* Task to carry out:
Pictures stay out of the copy, which must hold exactly the lines from the one containing "Task: Click the" through the end of the material below.

* Information provided:
# # #

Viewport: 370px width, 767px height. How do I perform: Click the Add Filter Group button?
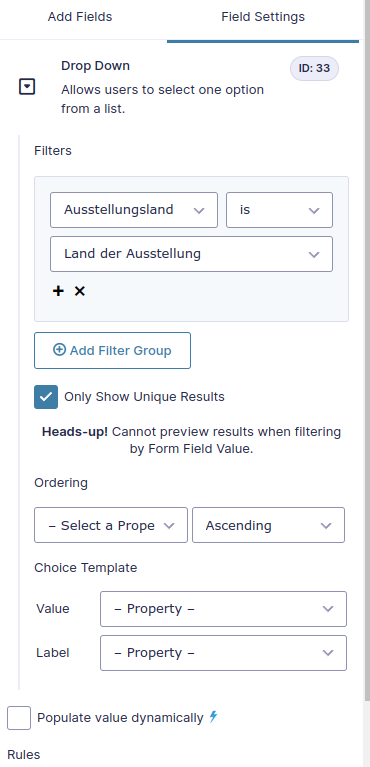click(x=113, y=350)
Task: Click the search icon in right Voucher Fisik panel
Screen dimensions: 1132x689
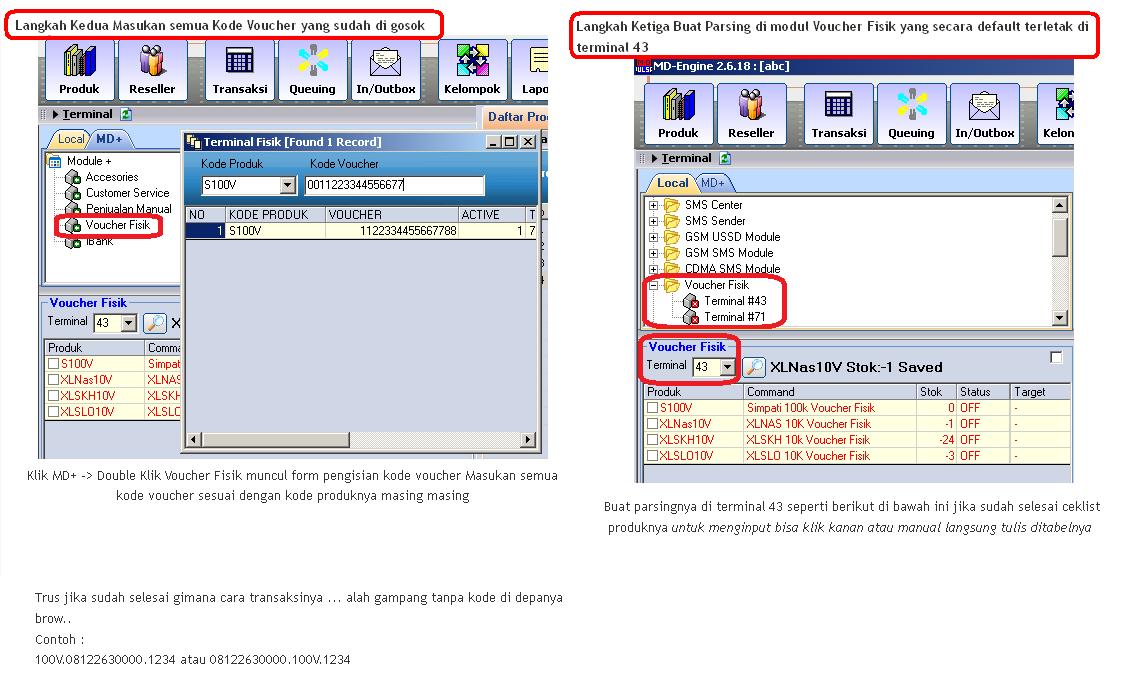Action: point(757,366)
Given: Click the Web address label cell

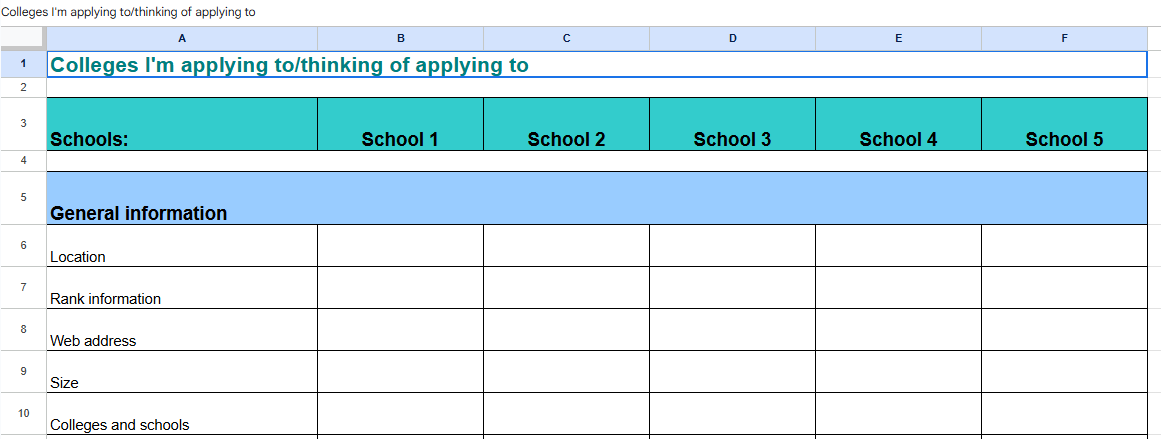Looking at the screenshot, I should tap(182, 330).
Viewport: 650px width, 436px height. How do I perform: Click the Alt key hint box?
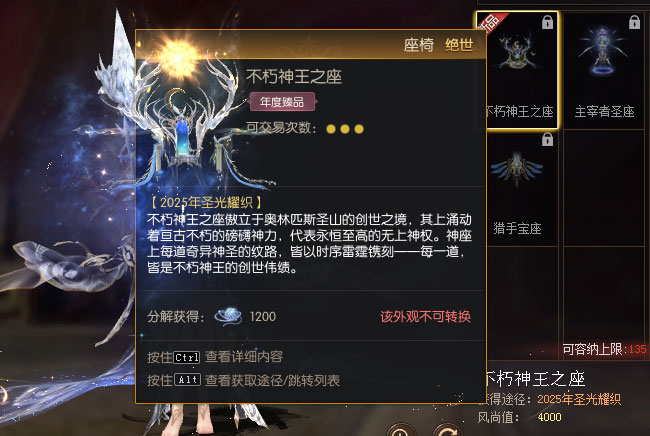[x=187, y=380]
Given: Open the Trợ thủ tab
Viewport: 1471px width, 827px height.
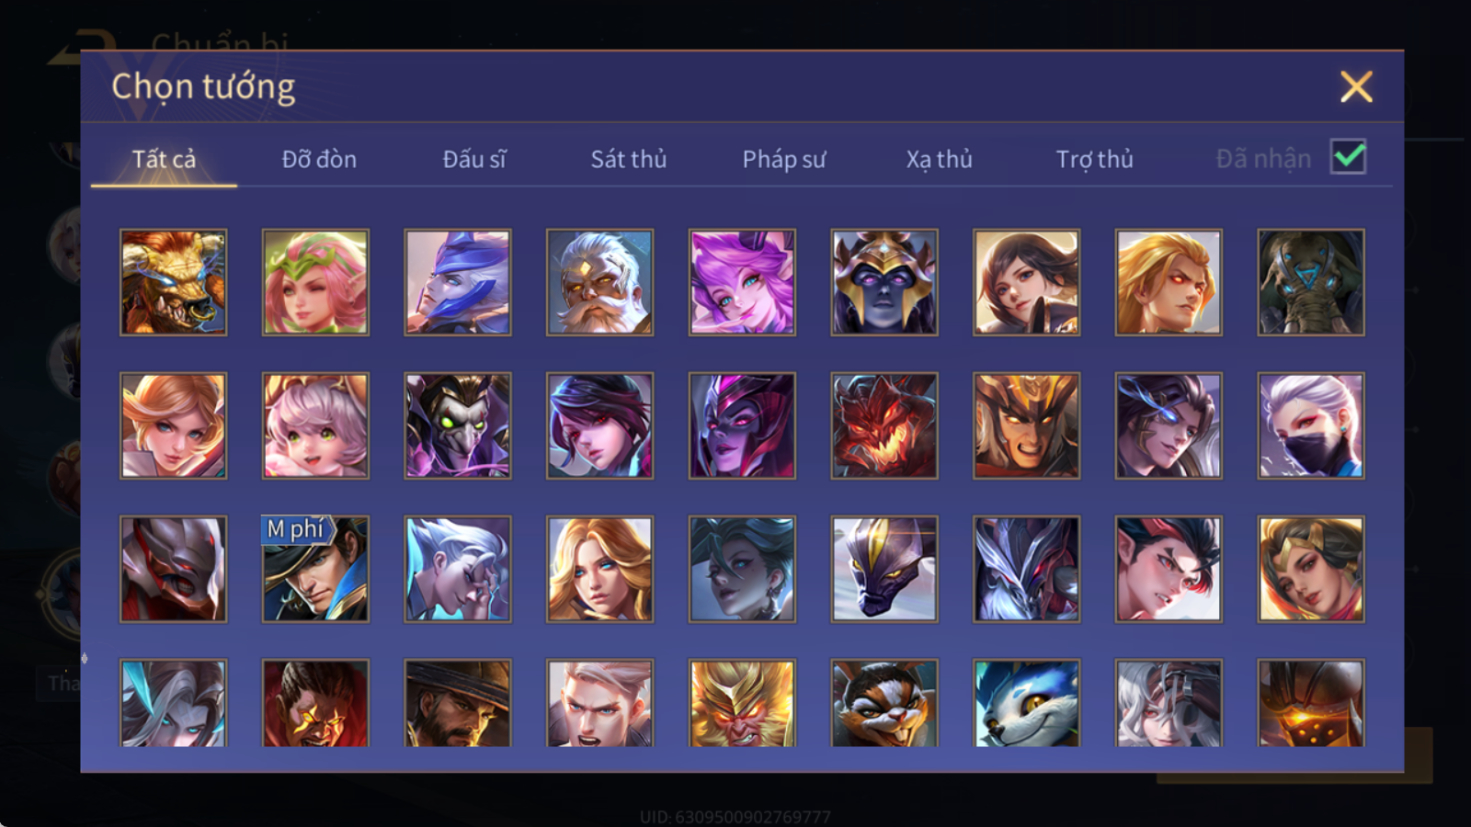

# # #

* Output below:
Task: Click the search icon in right Voucher Fisik panel
Screen dimensions: 1132x689
Action: point(757,366)
Given: Click the Web address label cell

Looking at the screenshot, I should tap(182, 330).
Viewport: 650px width, 436px height. How do I perform: Click the Alt key hint box?
[x=187, y=380]
Given: Open the Trợ thủ tab
Viewport: 1471px width, 827px height.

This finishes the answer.